- EXERCISE GOAL -
Every record is to be printed exactly as written, and any picture in it is skipped.

[Stored items]
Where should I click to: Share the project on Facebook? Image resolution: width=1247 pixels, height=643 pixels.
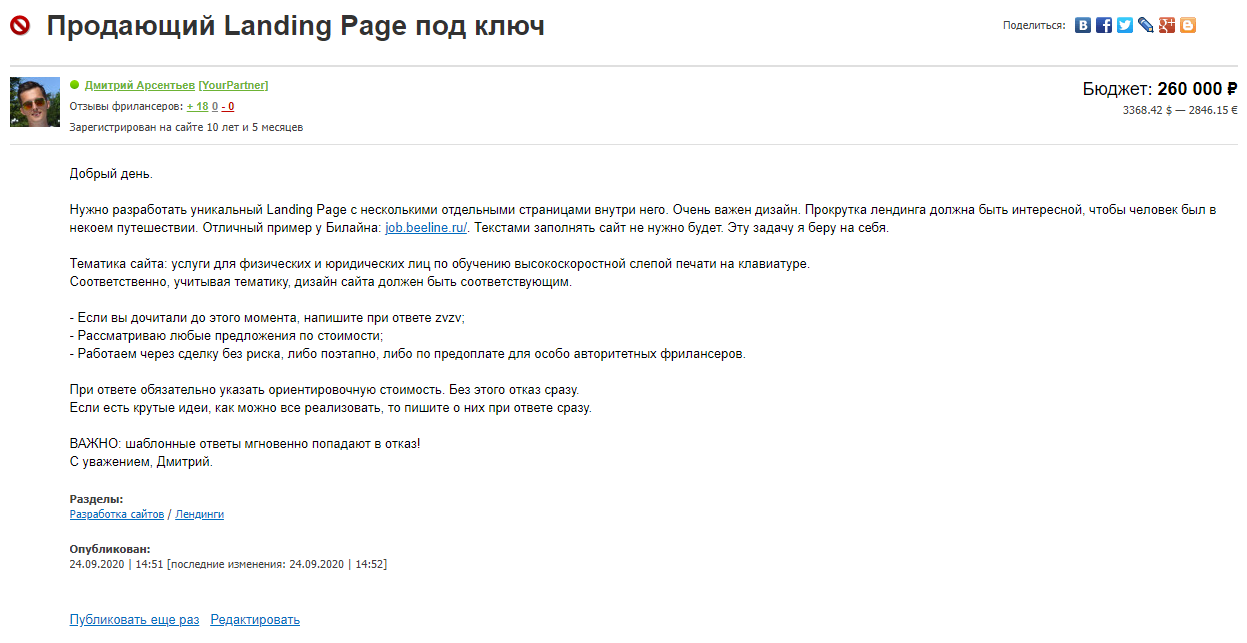click(x=1104, y=26)
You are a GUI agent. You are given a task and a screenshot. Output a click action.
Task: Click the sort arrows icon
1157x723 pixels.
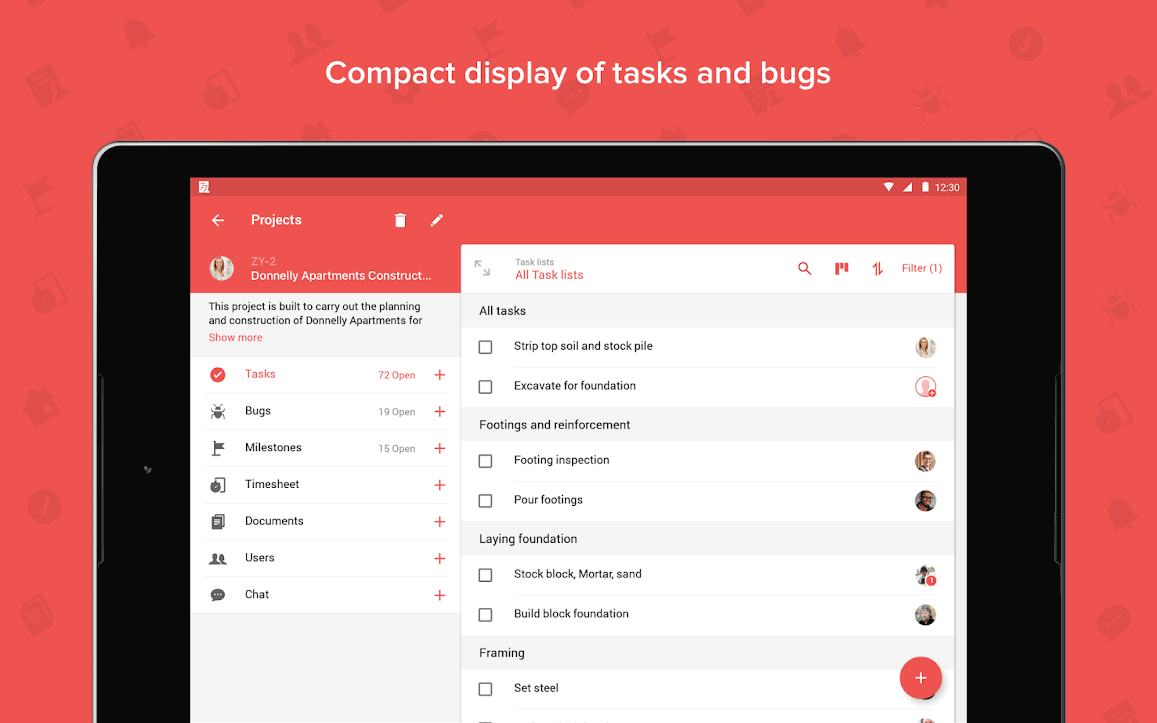click(877, 268)
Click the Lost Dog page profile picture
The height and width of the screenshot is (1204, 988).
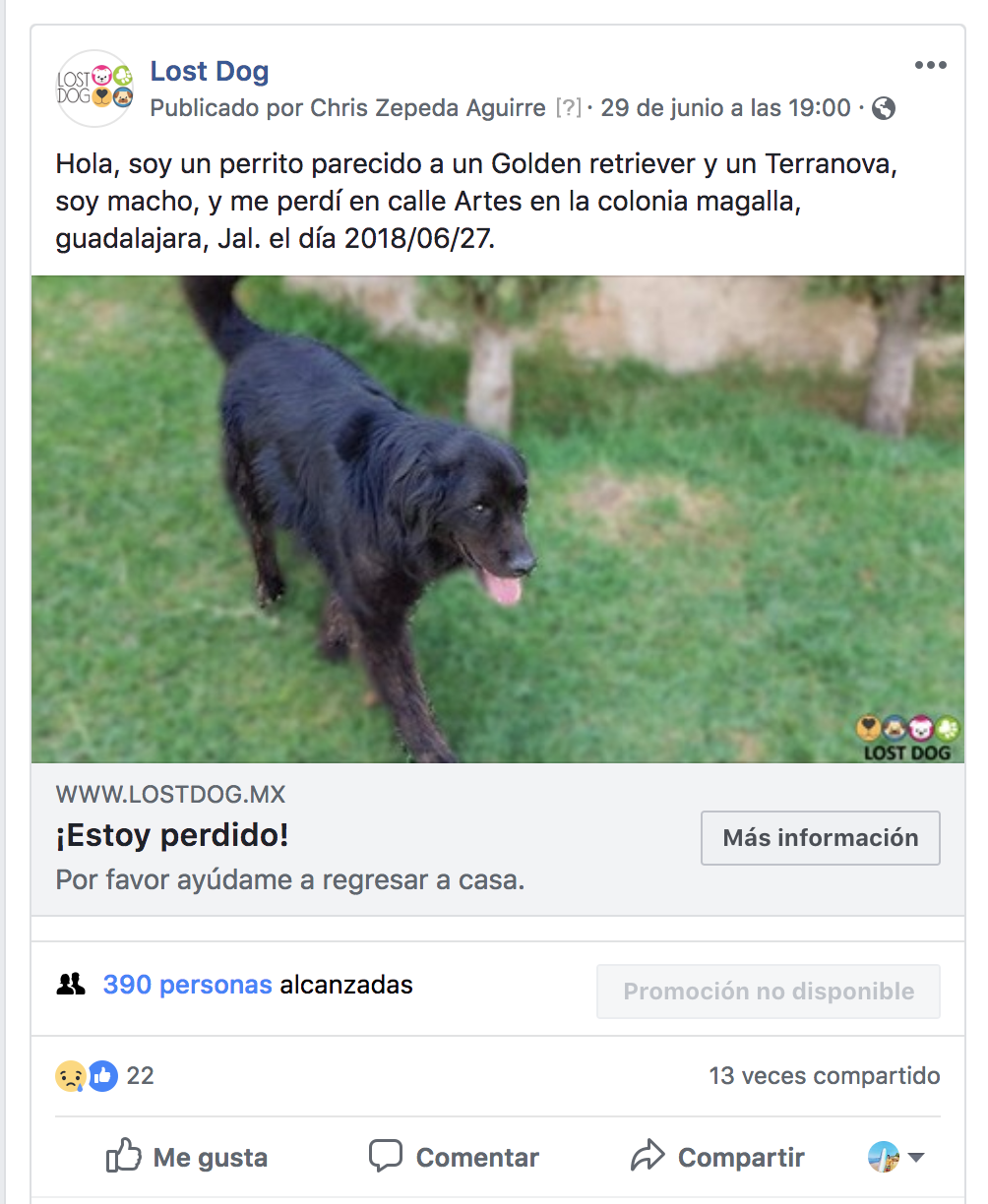point(94,89)
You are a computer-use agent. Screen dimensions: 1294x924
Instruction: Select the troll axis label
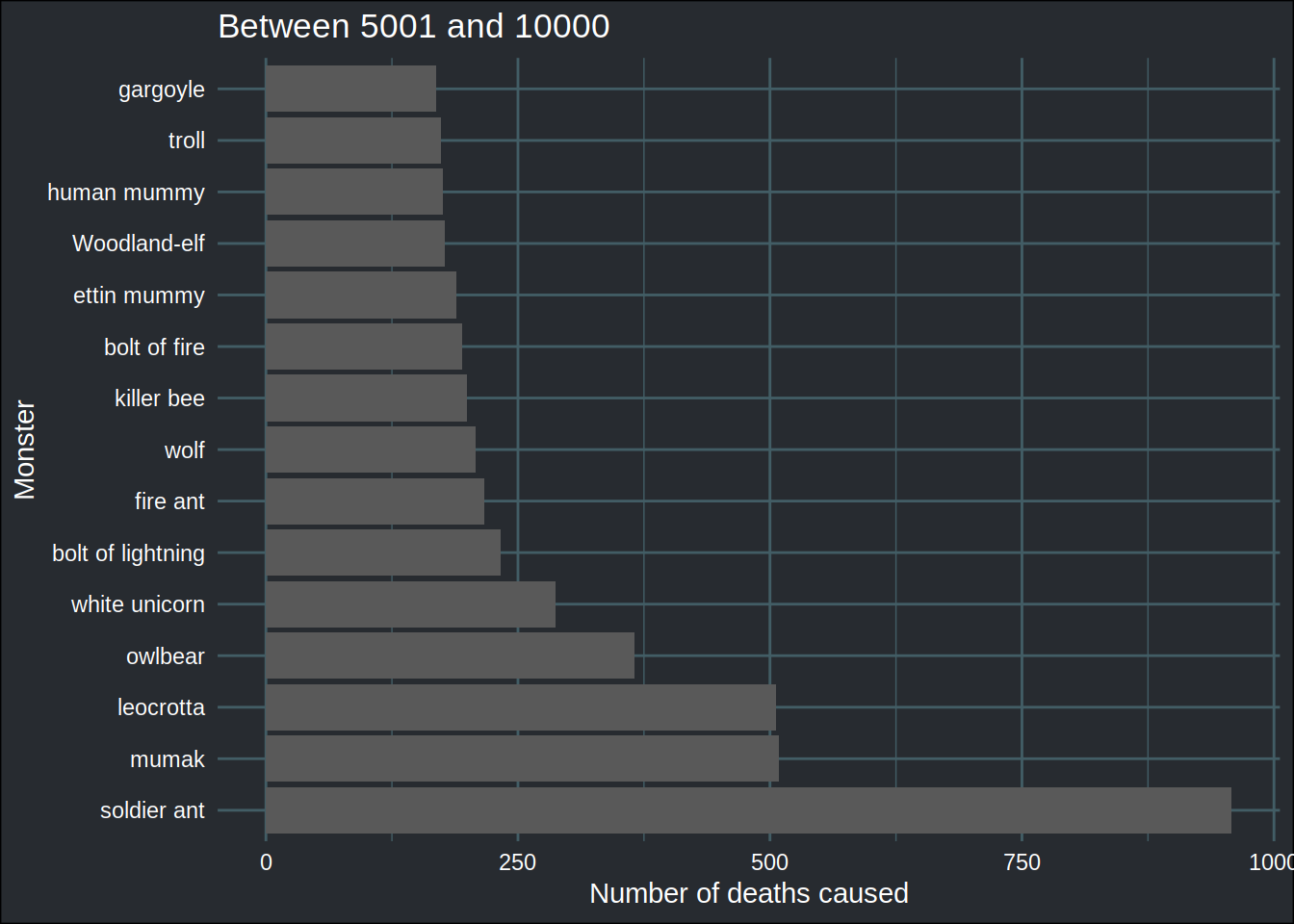tap(187, 141)
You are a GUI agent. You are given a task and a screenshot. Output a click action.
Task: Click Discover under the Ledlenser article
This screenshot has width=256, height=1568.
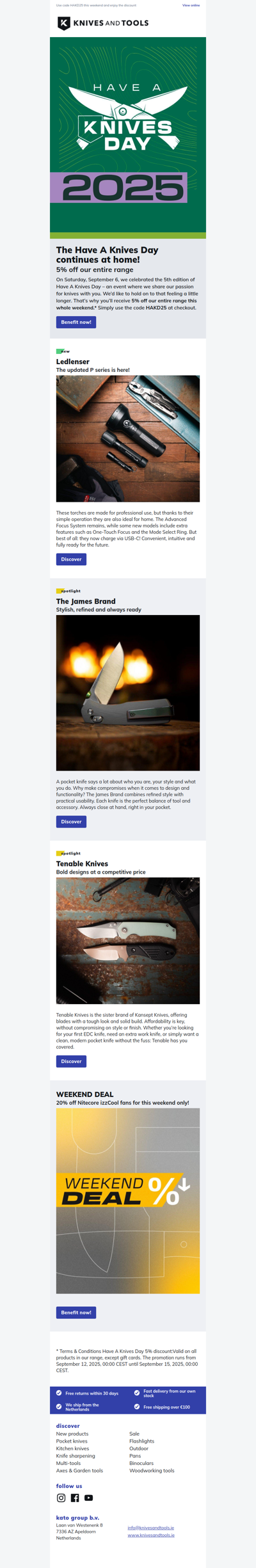coord(71,559)
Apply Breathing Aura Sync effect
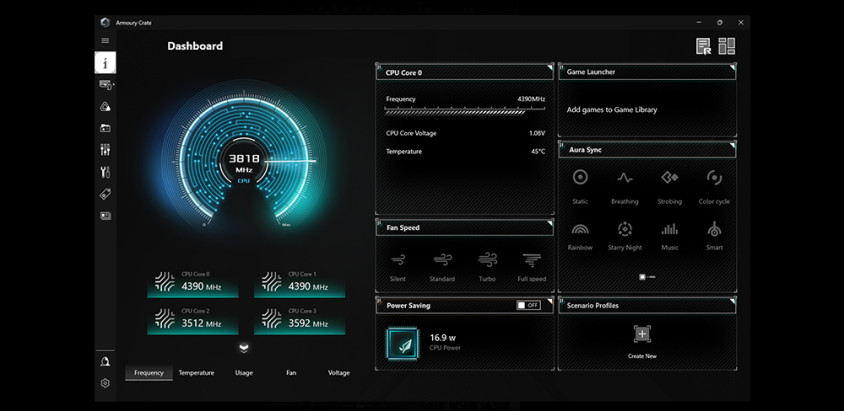Viewport: 844px width, 411px height. click(624, 178)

- SOLUTION FOR THIS TASK -
Where should I click to: Share the project on Facebook? Image resolution: width=1247 pixels, height=643 pixels.
click(x=1104, y=26)
You are a GUI agent. You are given a task and a screenshot. Output a click action.
Task: Click the sort arrows icon
1157x723 pixels.
click(877, 268)
Click the Lost Dog page profile picture
The height and width of the screenshot is (1204, 988).
point(94,89)
You are a computer-use agent. Screen dimensions: 1294x924
Instruction: Select the troll axis label
tap(187, 141)
You are a GUI agent. You are given a task and a screenshot. Output a click action.
Task: Click Discover under the Ledlenser article
This screenshot has width=256, height=1568.
coord(71,559)
Apply Breathing Aura Sync effect
Viewport: 844px width, 411px height. click(624, 178)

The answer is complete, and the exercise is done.